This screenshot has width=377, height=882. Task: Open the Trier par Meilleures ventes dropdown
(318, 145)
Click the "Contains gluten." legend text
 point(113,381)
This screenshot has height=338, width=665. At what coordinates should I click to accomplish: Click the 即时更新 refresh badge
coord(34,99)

#####

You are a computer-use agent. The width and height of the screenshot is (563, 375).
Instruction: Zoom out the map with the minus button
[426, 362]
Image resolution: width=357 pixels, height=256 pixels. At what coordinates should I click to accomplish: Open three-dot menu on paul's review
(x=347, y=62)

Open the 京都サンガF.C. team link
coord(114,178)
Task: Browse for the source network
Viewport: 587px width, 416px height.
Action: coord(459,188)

#####

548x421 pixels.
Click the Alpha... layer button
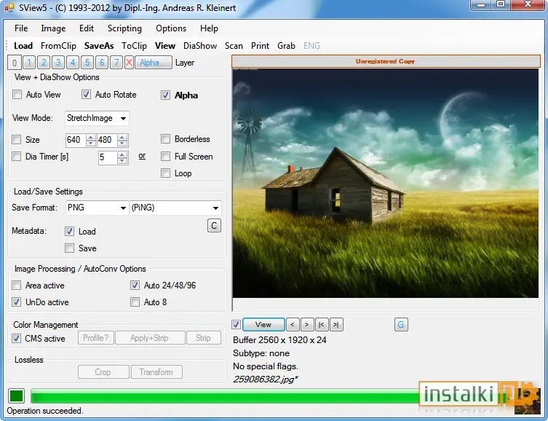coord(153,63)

#####

How many lines in the rows above contain the string "screenshot"? Case matters. Give only the number.

3